The Ballads of Petrica Kerempuh
- Cover of the first edition
- Author: Miroslav Krleža
- Original title: Balade Petrice Kerempuha
- Language: Kajkavian
- Genre: poetry, philosophy
- Publisher: S. Škerl
- Publication date: 1936
- Publication place: Croatia
- Media type: Hardcover, paperback

= The Ballads of Petrica Kerempuh =

1935–1936 poetry book by Miroslav Krleža

The Ballads of Petrica Kerempuh (Balade Petrice Kerempuha) is a philosophically poetic work by the Croatian writer Miroslav Krleža, comprising thirty poems published between December 1935 and March 1936.

==Overview==
The work spans a period of five centuries, focusing around the commoner prophet Petrica Kerempuh, who is a type of Croatian Till Eulenspiegel. It is written in the northern Croatian Kajkavian dialect.

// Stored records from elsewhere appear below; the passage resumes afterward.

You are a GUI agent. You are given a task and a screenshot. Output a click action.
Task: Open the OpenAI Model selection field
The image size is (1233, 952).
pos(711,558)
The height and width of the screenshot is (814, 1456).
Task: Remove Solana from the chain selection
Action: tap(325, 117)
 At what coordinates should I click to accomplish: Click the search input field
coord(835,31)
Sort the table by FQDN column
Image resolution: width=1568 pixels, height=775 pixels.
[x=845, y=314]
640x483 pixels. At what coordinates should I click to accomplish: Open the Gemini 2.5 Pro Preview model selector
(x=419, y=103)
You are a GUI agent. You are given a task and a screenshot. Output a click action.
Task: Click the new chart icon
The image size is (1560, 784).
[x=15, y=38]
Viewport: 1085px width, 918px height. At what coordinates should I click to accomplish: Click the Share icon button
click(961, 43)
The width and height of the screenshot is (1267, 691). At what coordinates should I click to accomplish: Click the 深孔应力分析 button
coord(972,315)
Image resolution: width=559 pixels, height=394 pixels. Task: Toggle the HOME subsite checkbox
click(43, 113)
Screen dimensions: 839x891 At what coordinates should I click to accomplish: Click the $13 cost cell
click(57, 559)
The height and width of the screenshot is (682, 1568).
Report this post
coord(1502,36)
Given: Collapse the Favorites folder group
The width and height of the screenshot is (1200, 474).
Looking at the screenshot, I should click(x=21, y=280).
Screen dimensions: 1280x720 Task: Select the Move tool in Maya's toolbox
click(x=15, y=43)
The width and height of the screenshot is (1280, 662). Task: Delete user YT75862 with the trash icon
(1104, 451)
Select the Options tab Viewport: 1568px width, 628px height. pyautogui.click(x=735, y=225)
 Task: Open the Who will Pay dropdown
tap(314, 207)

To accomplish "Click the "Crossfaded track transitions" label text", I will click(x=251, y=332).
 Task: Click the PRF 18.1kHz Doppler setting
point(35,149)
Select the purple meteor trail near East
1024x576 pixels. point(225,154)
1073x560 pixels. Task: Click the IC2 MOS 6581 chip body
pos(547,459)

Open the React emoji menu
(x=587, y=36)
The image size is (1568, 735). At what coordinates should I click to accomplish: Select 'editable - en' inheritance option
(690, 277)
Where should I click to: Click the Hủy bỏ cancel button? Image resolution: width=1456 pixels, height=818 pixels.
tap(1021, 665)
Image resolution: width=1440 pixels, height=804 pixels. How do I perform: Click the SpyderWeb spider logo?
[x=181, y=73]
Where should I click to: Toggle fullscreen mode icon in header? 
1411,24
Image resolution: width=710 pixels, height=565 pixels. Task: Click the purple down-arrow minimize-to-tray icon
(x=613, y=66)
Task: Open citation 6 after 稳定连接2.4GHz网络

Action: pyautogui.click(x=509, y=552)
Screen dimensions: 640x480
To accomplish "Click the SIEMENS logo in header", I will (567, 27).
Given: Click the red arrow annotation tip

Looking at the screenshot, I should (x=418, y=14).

Krleža did not typically write in Kajkavian, but decided to put the dialect into focus for the ballads. Literary critics argue that he succeeded in showing that — even if in his time Kajkavian was not used in formal domains of life — it was still possible to create a work of great literal expression in it and that the Kajkavian dialect was not a less valuable literary language.

==Legacy==
The poem is generally considered to be a masterpiece of Krleža's literary opus and of Croatian literature.

The Ballads have been translated (mostly only in part) into Slovene, Italian, Macedonian, Hungarian, Czech, French, Russian, and Arabic. A full German translation was published in 2016.